Thursday, August 7, 2014

1411 E. 63rd St. - The Beals: Malcolm, Mattie, Bernice, and Malcolm Jr.

House built: 1909
Cowen's University Park
Plat Block: 3 Plat Lot: 4
1910 address: 1411 E 63 St
Current address: 1411 NE 63rd St.

Malcolm Beal, age 30, was born in Kansas to Canadian-English parents. In 1910 he was employed as a travelling salesman in baking powder (KC Brand, of the Jacques Manufacturing Co., Chicago, IL).

At the time of the census, he and Mattie had been married for nine years.

Mattie K. Hall, age 29, was born in Texas. Her father had been born in Indiana, her mother in Ohio.
Malcolm and Mattie were married in Garfield County, Oklahoma on 18 Dec 1901.

They had two children: Bernice, age 9, who was born in Oklahoma, and Malcolm H., age 1, born in Pennsylvania.

When I decided to tackle the project of researching the people in the 1910 census for the neighborhood that would become Roosevelt, I wasn’t sure where to begin. My natural choice would have been the house that my husband Brad and I own. It was certainly there in 1910, according to the Baist Atlas for 1905 (though we and the King County Assessor understood that the house had been built in 1909). But it wasn’t included in the 1910 census.

Maybe it was vacant in April of 1910. Maybe the inhabitants were away on vacation or business. Maybe the census taker had slipped up. Maybe a sheet has been lost. I know not.

For a first entry, the Beals are perhaps a little dry ... which is to say, they didn't make the papers. The public information available about them is limited, as is the public information available for most people in a pre-Internet, pre-overshare world. But they were the first family in Ward 11, Enumeration District 188, visited by Oscar Olson, Enumerator. And so I begin with them.

We know by the birth places of their children that they traveled. We know, by the birth places of Malcolm and Mattie, and those of their parents, that a segment of American society was as transient as our own. We know that they brought the new baby to a new house in a new neighborhood. Seattle's population had nearly doubled between 1890 and 1900. Cowen's boosterism predicted a 1910 population of 500,000 - a number not reached until 1960 - but the population continued to grow nonetheless.

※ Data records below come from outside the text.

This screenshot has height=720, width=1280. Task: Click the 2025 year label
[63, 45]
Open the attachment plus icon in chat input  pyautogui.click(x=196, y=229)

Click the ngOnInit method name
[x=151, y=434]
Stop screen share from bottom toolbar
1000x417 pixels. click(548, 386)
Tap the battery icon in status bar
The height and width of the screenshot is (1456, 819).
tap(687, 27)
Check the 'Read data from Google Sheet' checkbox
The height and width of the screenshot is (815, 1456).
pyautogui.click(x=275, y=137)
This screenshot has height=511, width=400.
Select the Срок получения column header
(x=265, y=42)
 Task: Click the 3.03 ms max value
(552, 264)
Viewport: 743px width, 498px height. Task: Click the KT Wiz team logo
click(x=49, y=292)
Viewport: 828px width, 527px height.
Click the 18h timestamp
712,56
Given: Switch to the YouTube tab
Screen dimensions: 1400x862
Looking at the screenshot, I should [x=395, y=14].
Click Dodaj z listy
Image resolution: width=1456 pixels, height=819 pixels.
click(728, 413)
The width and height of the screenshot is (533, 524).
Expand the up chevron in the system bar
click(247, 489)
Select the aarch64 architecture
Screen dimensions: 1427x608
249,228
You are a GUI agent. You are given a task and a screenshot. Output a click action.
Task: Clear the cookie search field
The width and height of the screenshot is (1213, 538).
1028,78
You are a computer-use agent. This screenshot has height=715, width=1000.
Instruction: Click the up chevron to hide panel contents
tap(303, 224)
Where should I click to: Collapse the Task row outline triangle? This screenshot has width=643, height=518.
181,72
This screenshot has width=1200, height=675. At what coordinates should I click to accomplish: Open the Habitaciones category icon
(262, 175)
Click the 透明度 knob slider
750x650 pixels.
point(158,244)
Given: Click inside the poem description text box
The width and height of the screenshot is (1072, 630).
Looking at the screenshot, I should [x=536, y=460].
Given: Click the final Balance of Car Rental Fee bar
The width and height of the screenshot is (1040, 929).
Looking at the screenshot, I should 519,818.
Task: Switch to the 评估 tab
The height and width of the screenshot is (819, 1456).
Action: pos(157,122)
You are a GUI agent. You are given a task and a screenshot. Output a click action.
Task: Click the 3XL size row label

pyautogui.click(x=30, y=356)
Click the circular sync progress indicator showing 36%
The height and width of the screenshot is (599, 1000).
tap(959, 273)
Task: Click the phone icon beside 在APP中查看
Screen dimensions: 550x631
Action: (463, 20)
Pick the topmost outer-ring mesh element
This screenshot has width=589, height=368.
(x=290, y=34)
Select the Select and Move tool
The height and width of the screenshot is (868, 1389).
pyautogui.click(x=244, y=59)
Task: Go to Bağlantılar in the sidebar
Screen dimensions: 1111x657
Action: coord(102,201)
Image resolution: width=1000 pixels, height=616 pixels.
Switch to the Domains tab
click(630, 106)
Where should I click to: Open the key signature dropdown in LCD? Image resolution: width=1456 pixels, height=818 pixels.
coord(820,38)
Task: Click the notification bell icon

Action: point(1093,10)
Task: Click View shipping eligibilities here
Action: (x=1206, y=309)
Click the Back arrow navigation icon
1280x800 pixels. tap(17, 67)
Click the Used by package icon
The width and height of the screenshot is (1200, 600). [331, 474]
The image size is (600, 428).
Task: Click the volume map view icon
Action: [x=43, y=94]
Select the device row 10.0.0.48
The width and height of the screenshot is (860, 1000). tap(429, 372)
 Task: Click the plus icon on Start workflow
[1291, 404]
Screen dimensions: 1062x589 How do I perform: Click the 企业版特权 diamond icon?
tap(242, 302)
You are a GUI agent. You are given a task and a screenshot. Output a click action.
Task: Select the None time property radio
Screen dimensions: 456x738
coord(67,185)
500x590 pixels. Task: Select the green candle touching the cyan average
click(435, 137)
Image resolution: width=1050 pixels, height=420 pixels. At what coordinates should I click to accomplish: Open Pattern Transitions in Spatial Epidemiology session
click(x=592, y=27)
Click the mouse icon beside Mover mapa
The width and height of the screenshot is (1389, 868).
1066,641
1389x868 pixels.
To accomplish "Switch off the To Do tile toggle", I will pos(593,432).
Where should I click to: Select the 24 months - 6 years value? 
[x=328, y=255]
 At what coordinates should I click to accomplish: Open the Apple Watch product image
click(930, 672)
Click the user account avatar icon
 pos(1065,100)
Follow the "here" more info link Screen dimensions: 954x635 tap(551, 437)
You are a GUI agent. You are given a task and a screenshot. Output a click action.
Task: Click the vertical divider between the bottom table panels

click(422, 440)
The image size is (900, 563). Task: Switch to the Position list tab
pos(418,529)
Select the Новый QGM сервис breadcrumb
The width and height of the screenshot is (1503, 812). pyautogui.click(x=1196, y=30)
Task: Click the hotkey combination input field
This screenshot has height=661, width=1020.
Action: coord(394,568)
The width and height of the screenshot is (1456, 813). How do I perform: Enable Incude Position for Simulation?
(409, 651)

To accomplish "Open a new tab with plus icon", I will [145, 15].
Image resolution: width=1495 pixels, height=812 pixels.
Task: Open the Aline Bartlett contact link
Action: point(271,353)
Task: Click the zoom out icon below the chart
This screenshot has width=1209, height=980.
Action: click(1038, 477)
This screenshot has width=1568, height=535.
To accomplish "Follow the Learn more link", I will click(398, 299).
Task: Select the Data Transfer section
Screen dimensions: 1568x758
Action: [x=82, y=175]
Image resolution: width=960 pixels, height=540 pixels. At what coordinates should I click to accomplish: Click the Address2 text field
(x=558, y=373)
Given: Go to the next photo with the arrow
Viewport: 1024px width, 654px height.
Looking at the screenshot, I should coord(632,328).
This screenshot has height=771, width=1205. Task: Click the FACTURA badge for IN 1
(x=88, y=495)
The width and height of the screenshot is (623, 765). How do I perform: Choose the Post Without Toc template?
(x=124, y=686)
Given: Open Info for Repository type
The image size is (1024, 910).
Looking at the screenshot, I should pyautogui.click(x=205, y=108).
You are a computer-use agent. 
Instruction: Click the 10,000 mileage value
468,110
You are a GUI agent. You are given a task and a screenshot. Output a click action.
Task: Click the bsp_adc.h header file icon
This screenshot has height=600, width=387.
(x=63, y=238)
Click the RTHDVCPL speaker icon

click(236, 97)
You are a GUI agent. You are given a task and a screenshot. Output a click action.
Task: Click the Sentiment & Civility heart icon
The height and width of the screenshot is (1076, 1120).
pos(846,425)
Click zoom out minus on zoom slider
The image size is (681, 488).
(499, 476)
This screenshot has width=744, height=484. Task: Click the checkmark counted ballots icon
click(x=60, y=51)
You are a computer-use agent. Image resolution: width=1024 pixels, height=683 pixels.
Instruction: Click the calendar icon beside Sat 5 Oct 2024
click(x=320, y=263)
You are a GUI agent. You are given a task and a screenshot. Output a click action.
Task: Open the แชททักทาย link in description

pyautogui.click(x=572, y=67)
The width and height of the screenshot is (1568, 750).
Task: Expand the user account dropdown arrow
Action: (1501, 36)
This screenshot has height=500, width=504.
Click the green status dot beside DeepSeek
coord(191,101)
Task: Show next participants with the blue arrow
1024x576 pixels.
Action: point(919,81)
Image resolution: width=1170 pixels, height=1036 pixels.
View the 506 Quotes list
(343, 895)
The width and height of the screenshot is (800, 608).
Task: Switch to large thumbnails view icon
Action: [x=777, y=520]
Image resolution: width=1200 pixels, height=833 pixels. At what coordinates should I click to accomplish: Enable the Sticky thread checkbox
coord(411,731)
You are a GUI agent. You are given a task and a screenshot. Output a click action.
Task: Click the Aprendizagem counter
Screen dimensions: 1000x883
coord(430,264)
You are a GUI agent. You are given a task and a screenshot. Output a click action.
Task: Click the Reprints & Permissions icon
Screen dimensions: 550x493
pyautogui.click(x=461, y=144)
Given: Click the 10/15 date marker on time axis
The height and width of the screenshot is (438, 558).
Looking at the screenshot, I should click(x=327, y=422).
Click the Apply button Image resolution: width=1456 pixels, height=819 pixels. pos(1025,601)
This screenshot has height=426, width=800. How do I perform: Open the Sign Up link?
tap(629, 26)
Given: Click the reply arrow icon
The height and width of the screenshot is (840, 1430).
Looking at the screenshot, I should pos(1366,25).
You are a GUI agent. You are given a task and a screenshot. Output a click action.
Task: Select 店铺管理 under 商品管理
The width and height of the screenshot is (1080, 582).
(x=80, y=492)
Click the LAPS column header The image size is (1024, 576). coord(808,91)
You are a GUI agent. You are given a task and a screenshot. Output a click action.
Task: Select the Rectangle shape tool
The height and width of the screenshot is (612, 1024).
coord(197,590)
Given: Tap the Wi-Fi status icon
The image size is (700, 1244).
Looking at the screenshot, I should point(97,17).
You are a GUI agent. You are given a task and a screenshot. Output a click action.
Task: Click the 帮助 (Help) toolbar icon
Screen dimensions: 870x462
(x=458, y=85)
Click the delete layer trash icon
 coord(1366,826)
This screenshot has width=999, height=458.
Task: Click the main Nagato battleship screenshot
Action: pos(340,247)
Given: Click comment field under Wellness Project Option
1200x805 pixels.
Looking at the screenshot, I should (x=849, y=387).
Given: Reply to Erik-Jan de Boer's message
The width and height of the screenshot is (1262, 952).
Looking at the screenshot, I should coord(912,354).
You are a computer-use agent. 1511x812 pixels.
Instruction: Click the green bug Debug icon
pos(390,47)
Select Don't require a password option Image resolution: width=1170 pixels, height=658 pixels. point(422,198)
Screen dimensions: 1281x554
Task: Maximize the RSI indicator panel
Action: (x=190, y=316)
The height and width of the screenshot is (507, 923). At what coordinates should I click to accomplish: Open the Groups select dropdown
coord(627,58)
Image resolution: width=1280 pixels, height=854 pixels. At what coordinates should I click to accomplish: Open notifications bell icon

The family was Not From Here, and in that respect, they resembled the majority of their neighbors. Of the 751 people enumerated, only 145 were born in Washington; of those, 115 were 10 years old or younger.

They were white, as was 98% of the enumeration district. They could read and write English. All but two could. Mattie listed "none" as her trade or profession. Only four wives listed other employment. Bernice went to school. Only a handful of children didn't.

The 1910 census was the only one to ask mothers to list the number of children born and the number of children still living. Of the 154 mothers in the enumeration district, 51 had suffered the death of one or more of her children. It's an aspect of early 20th century life that is almost incomprehensible to 21st century American experience.

Mattie's neighbors would have understood her loss, and would not have shunned her in her grief, when Baby Malcolm died in January of the following year.

The family lived in the house until 1919, when they moved to across Lake Washington to Medina.